TARANTO – Ci risiamo. Ancora una volta. Porta la data di venerdì 19 dicembre l’ultima diffida nei confronti dell’Ilva proposta dall’ISPRA al ministero dell’Ambiente, a seguito dei controlli effettuati dai tecnici ISPRA ed ARPA Puglia nelle giornate del 14 e 15 ottobre scorsi, quando è stata effettuata la terza visita ispettiva ordinaria trimestrale presso lo stabilimento siderurgico.

L’ultima diffida segue quella dello scorso 7 novembre: in quell’occasione veniva sottolineato che i risultati delle determinazioni analitiche sull’aliquota di rifiuto campionato in data 11/09/2013 presso l’impianto recupero ferrosi (IRF), classificato come CER 100202 “rifiuti prodotti dai processi termici-rifiuti dell’industria del ferro e dell’acciaio-scorie non trattate”, avevano evidenziato il superamento della concentrazione del parametro cloruri nel tesi di cessione rispetto ai limiti previsti dal DM 05/02/1998.

Più corposo invece, il verbale su quest’ultima diffida. Ad esito delle attività svolte il 14 e 15 ottobre (la visita ispettiva ha riguardato la verifica degli autocontrolli e della documentazione inerente gli adempimenti alle prescrizioni autorizzative ed ha comportato sopralluoghi su alcune aree dello stabilimento; inoltre sono state effettuate, a cura di ARPA Puglia, attività di campionamento ed analisi), d’intesa con ARPA Puglia, l’ISPRA ha riscontrato la violazione di diverse prescrizioni.

La prima riguarda “l’inadeguata modalità per la prevenzione di eventi incidentali, in occasione dell’evento del 18/09/2014 di sversamento reflui oleosi dall’impianto di trattamento delle acque del reparto TNA2 (Treno Nastri), riscontrato nella pratica operativa standard risultata priva dell’indicazione dei provvedimenti che l’operatore addetto all’impianto deve eseguire in caso di attivazione degli allarmi (al fine di ottemperare a quanto prescritto dai terzo capoverso § 9.9 del Parere Istruttorio Conclusivo (PIC pag.967) parte integrante decreto AIA n.DVA-DEC-450 del 04/08/2011)”. In pratica, manca il classico foglietto delle istruzioni in caso di incidente: come a dire che se sul luogo si trova un operaio poco esperto o in stato confusionale o di panico, la frittata è inevitabile.

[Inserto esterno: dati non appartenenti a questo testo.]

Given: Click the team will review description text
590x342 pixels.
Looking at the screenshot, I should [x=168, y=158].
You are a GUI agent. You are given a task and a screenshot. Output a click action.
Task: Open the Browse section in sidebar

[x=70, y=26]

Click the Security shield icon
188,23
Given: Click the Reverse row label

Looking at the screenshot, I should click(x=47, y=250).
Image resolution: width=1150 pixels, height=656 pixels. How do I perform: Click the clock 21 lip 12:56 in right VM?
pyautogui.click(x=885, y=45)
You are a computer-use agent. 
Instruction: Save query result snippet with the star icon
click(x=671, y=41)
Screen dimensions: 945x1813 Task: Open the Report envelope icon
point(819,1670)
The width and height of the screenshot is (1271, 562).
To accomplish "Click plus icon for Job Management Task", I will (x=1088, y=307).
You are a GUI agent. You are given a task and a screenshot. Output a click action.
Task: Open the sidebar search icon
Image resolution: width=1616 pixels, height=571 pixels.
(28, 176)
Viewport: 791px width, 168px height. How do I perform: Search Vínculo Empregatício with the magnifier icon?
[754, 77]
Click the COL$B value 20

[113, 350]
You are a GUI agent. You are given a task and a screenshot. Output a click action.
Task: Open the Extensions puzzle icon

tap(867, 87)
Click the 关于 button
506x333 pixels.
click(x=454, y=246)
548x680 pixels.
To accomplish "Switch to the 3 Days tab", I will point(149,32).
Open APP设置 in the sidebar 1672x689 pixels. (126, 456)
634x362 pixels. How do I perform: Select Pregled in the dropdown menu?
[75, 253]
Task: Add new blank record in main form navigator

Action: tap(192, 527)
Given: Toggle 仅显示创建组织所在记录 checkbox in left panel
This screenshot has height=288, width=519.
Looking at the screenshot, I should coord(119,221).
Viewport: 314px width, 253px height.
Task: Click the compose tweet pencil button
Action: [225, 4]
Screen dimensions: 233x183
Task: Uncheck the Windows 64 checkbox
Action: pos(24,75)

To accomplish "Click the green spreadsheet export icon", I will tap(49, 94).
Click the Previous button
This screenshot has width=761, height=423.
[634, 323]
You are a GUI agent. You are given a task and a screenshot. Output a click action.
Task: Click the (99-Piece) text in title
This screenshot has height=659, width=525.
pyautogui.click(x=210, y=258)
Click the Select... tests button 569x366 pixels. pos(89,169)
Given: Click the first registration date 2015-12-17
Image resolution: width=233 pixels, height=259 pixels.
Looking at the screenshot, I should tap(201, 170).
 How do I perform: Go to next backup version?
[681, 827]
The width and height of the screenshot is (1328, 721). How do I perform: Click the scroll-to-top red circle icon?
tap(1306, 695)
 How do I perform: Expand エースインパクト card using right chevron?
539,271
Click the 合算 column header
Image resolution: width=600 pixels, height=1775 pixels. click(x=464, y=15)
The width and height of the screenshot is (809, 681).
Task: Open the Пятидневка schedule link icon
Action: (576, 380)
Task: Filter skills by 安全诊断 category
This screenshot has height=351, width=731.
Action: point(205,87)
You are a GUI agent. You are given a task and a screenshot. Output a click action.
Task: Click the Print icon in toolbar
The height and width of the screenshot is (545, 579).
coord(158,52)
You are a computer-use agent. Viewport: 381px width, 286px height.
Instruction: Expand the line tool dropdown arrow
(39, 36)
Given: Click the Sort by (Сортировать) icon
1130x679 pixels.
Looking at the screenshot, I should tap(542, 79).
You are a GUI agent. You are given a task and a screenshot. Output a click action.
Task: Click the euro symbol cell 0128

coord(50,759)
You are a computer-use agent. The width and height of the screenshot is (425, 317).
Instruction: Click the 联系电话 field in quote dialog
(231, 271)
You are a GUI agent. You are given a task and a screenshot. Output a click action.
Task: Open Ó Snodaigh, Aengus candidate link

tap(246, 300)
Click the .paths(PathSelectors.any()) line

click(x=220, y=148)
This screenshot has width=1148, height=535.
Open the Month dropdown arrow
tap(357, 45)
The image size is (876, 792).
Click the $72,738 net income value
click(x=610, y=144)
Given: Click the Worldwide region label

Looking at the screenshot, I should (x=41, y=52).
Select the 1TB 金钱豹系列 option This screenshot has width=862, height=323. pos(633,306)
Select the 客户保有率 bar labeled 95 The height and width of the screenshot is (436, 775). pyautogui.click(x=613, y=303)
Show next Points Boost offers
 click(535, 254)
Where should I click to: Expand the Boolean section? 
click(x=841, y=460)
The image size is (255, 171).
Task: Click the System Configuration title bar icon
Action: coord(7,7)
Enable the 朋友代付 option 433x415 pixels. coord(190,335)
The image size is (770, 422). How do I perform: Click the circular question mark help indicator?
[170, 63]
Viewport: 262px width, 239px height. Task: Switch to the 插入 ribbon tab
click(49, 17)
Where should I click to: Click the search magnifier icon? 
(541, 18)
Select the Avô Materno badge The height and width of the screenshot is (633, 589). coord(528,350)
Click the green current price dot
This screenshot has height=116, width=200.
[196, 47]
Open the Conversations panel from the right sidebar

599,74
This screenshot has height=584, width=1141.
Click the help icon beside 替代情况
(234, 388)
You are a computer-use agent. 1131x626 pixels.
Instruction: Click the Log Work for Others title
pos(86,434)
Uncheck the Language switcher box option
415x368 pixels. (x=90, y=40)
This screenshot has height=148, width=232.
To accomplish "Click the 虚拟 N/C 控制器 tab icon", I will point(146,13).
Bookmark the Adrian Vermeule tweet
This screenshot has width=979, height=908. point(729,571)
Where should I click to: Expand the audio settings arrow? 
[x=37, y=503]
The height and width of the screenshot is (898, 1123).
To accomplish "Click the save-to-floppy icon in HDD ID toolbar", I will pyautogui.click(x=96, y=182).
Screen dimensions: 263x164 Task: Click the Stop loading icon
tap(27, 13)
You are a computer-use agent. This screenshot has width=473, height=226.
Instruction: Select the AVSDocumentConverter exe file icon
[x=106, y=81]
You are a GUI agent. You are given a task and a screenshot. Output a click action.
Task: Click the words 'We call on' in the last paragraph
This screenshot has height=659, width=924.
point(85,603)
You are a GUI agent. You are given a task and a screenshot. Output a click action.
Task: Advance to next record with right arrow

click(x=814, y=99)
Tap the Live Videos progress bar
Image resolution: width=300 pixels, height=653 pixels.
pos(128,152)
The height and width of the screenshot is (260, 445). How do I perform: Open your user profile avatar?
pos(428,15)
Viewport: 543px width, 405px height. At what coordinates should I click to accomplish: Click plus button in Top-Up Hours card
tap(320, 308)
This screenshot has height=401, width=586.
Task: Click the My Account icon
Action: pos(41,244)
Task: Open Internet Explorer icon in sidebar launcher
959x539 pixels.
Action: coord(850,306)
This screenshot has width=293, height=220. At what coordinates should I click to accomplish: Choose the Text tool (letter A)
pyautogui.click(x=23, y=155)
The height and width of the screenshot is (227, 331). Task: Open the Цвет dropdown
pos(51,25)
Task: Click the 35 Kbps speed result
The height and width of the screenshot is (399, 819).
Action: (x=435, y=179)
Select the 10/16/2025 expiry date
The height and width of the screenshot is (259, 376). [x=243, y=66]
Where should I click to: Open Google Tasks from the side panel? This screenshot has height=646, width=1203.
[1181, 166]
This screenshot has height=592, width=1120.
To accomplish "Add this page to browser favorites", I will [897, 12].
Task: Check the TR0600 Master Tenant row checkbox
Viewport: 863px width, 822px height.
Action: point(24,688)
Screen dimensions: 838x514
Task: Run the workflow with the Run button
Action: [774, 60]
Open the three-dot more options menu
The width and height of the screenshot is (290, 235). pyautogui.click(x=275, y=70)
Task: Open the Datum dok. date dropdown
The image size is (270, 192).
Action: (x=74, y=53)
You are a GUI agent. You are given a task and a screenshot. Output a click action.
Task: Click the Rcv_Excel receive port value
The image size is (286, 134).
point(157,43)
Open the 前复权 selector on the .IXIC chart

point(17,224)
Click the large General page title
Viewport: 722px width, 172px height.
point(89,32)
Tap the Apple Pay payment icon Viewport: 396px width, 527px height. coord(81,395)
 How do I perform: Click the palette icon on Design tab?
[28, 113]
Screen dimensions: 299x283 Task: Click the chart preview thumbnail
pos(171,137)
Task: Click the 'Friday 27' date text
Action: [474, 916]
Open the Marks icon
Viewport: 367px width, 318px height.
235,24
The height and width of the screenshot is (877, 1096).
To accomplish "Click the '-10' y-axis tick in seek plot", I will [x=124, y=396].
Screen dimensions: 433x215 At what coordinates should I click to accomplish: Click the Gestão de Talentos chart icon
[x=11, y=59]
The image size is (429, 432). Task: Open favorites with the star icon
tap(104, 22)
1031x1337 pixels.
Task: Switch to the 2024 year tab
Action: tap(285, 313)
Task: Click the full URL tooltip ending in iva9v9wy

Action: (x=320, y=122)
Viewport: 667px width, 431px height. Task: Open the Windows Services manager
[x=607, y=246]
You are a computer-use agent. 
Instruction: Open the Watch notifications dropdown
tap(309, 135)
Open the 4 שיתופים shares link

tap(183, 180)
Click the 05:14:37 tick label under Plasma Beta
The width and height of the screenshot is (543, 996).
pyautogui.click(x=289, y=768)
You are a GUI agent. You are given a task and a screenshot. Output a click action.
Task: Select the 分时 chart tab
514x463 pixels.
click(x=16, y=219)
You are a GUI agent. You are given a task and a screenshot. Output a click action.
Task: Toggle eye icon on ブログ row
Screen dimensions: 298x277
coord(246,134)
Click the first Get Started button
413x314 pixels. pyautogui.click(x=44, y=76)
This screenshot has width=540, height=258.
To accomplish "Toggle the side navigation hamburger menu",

La seconda violazione riguarda invece la “mancata attivazione, dal 01/07/2014 al 11/07/2014, sul punto di emissione in atmosfera E314 depolverazione secondaria linea D, di misure sostitutive ai sistemi di monitoraggio in continuo alle emissioni in atmosfera in caso di blocco della strumentazione superiore a 72 ore (in osservanza a quanto previsto dal § 9.2 del PMC (pag.165) parte integrante del decreto AIA n.DVA-DEC-450 del 04/08/2011 e dalle relative modalità di attuazione dei PMC, indicate da ISPRA a tutti i gestori di AIA statali con nota prot.18712 del 01/06/2011 punto F), che prevedono l’esecuzione di almeno 2 misure discontinue al giorno, della durata di almeno 120 minuti, anche per i parametri di normalizzazione quali ossigeno, temperatura, pressione e vapore d’acqua, dopo le prime 48 ore di blocco, estendibili a 72 ore in caso di comprovati problemi di natura logistica e/o organizzativa”. In pratica, per 10 giorni vi è stato un vuoto nella misurazione delle emissioni inquinanti.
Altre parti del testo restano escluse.